Update retrieval-playbook.md

This commit is contained in:
PSBigBig 2025-08-14 21:32:30 +08:00 committed by GitHub
parent 3de247ab2e
commit 7f8994c1b9
No known key found for this signature in database
GPG key ID: B5690EEEBB952194

View file

@ -1 +1,256 @@
111
# 🔎 Retrieval Playbook — Practical, Measurable, Fix-first
> The goal: **consistent, explainable** retrieval that makes reasoning easy.
> This playbook gives you a **minimal, testable** setup across OCR → chunk → embed → index → retrieve → prompt, with **failure probes** and **repair steps**. No hype—only what ships.
---
> **Quick Nav**
> [OCR/Parsing Checklist](./ocr-parsing-checklist.md) ·
> [Chunking Checklist](./chunking-checklist.md) ·
> [Embedding vs Semantic](./embedding-vs-semantic.md) ·
> [Traceability](./retrieval-traceability.md) ·
> [Rerankers](./rerankers.md) ·
> Patterns: [Query Parsing Split](./patterns/pattern_query_parsing_split.md) ·
> [Vectorstore Fragmentation](./patterns/pattern_vectorstore_fragmentation.md) ·
> [Symbolic Constraint Unlock](./patterns/pattern_symbolic_constraint_unlock.md)
---
## 0) Executive summary
1. **Generate clean candidates** (dense/sparse/hybrid) with traceable IDs.

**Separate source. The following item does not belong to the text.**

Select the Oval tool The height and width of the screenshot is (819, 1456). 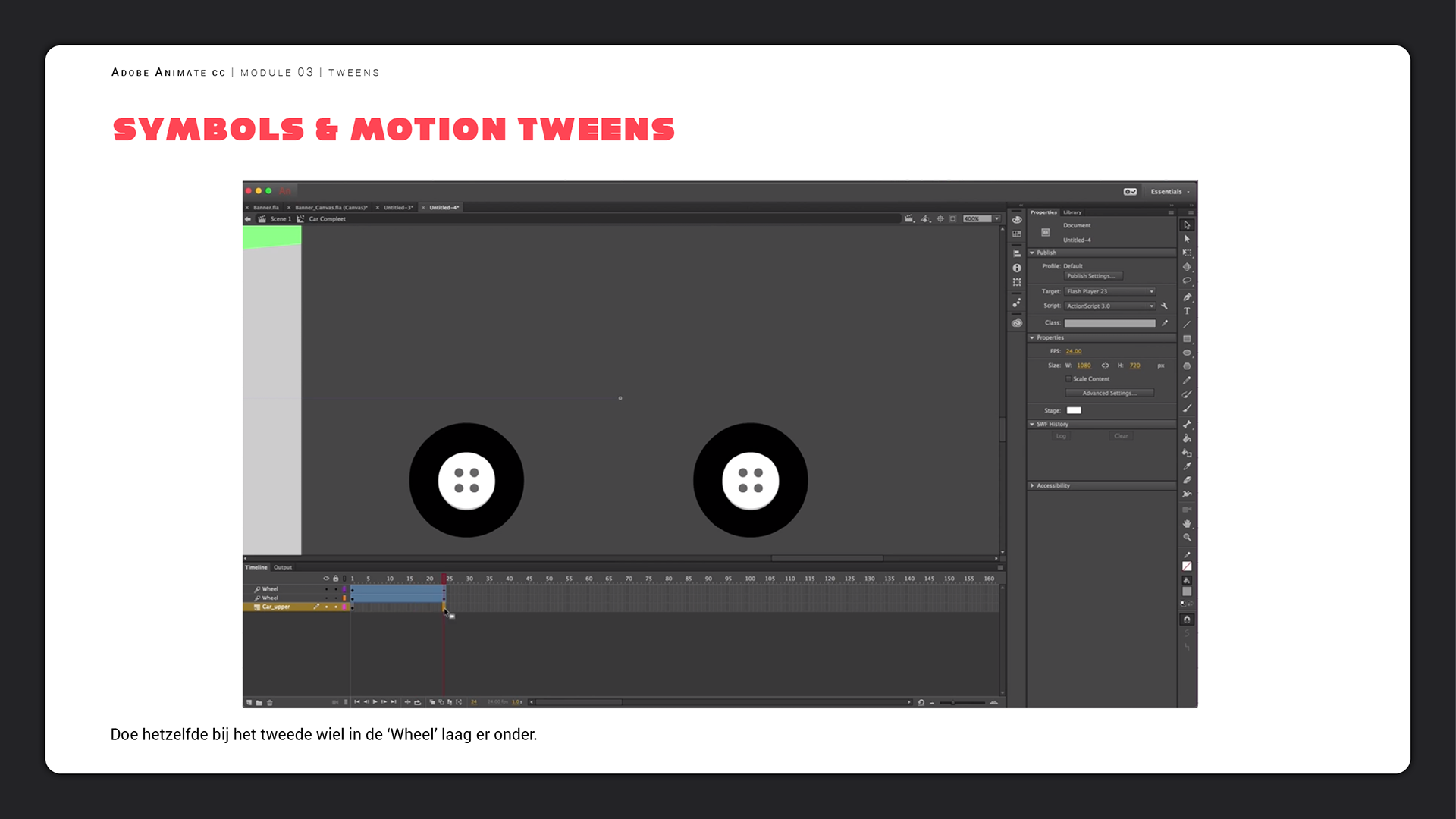pyautogui.click(x=1187, y=353)
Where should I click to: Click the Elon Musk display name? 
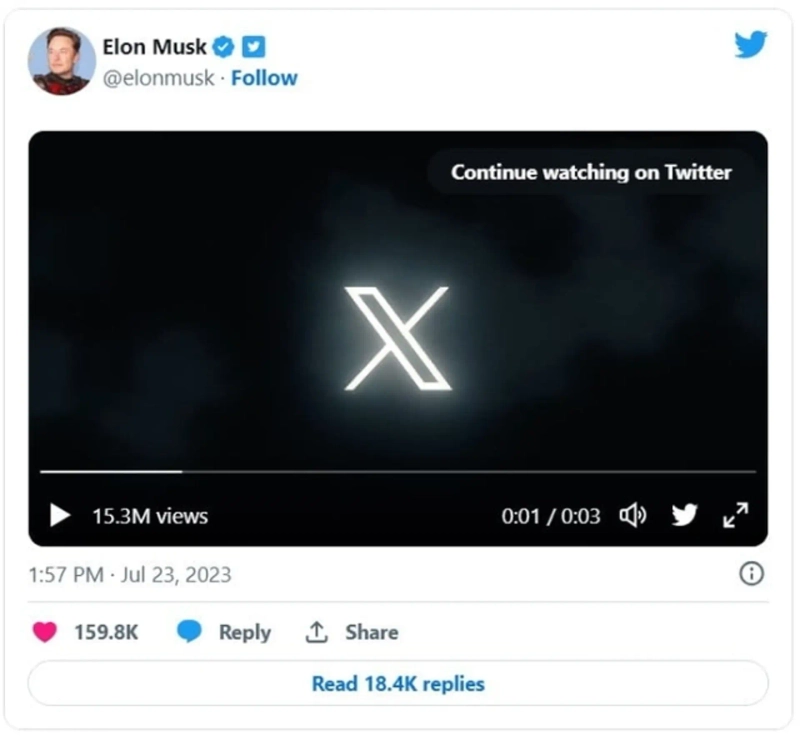click(154, 46)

2. **Measure** with ΔS + recall@k before adding complexity.
3. **Add reranking** only when first-stage recall is **consistently ≥0.85** for your task.
4. **Lock prompt schema** (cite → explain) and **forbid cross-source merges**.

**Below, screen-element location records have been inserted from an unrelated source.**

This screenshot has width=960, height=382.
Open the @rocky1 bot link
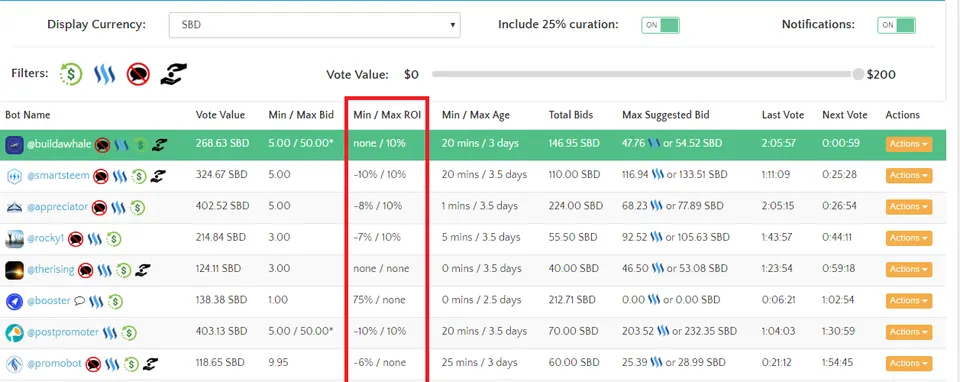tap(45, 238)
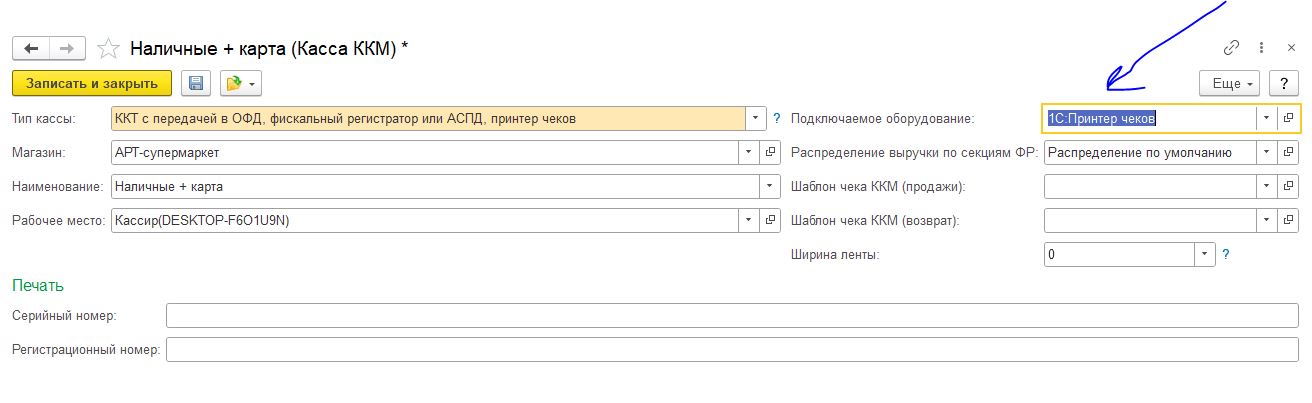
Task: Show help for Ширина ленты
Action: 1225,254
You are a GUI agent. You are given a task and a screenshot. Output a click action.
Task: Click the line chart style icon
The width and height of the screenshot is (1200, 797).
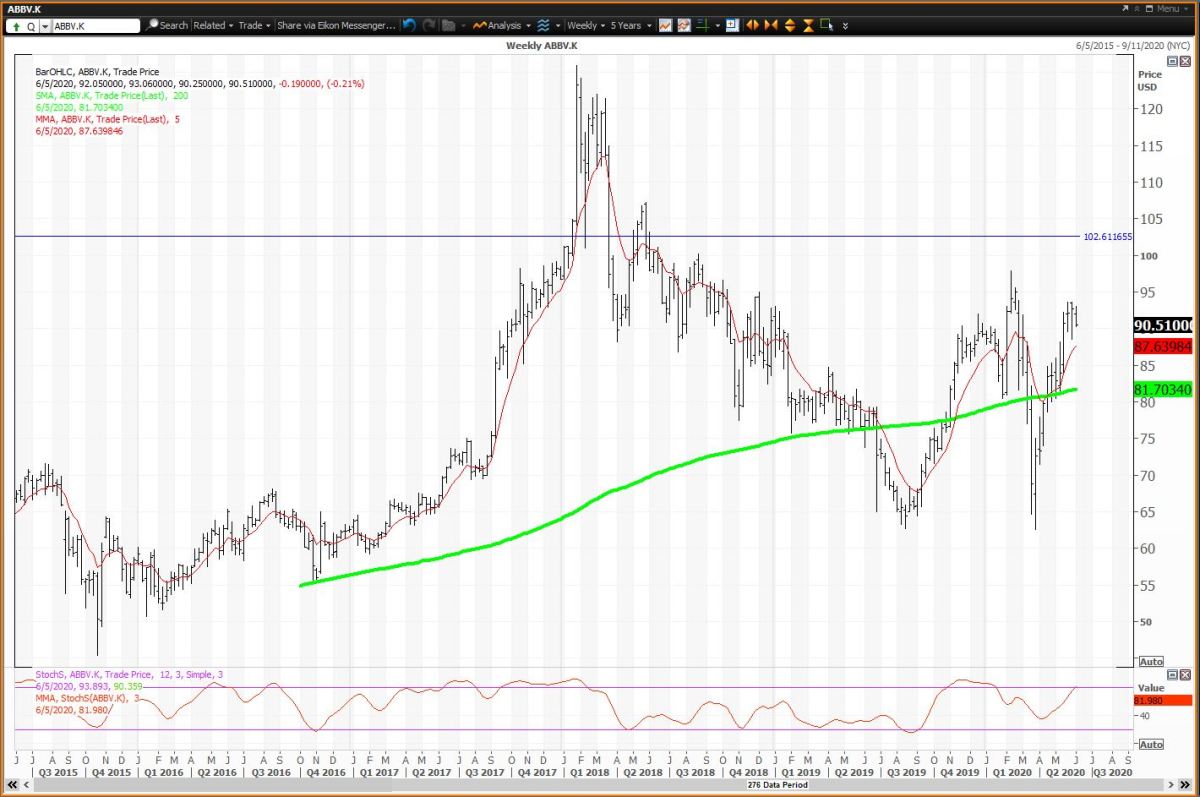click(665, 25)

5. **Regression-guard** with small golden sets (1050 Q/A).
---
## 1) Candidate generation (first-stage)
### 1.1 Choose a primary retriever
- **Dense (embeddings)**: good default for semantic matches across paraphrases.
- **Sparse (BM25/SPLADE)**: strong for exact terms, code, and rare tokens.

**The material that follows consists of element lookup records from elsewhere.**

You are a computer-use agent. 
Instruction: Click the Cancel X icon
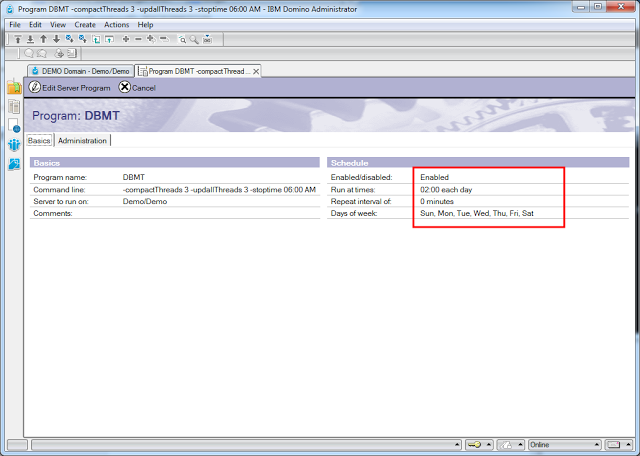(124, 88)
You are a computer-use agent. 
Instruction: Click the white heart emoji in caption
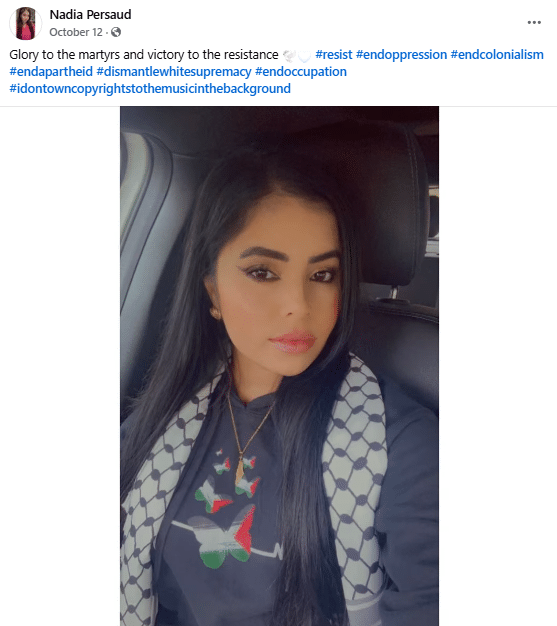point(304,56)
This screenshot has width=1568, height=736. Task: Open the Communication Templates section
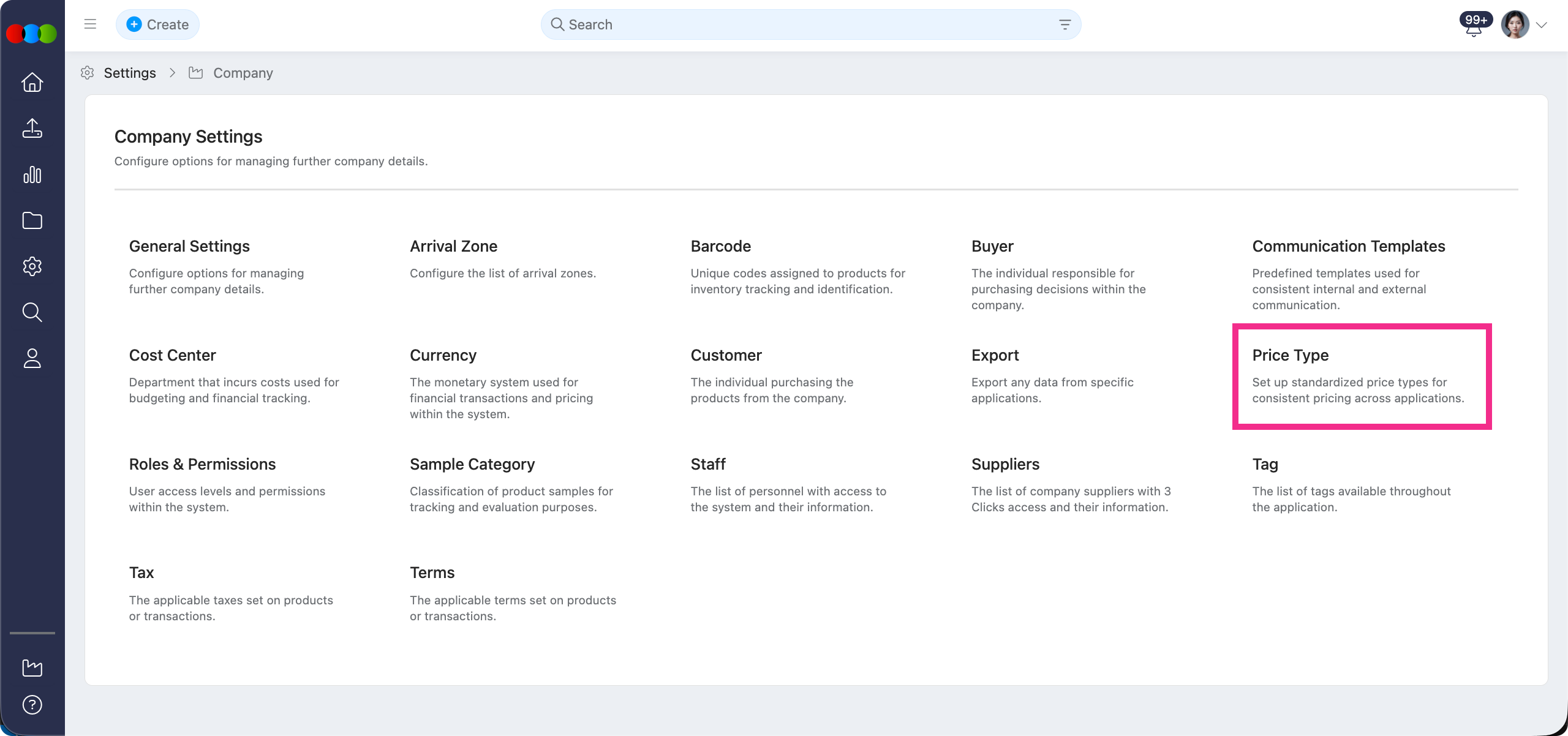(x=1348, y=246)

- **Hybrid**: *reciprocal rank fusion (RRF)* of dense + sparse is robust to query style.
**Rule of thumb**
- Start **dense** for general docs; add **BM25** for code/legal/IDs.
- If hybrid hurts recall, check **tokenization & analyzer drift** → see *Query Parsing Split*.
### 1.2 Index hygiene (FAISS/Elasticsearch/Qdrant/Chroma)
- **Normalize** vectors on **both write & read** if using cosine.
- Pin the **metric type** (cosine vs inner product) in code & metadata.
- Persist **doc_id / section_id / line_span** with each vector.
- Verify **index cardinality = sum(chunks)**; add a one-liner count check in CI.
---
## 2) Minimal reference pipelines
### 2.1 Python — FAISS (dense) + BM25 (hybrid via RRF)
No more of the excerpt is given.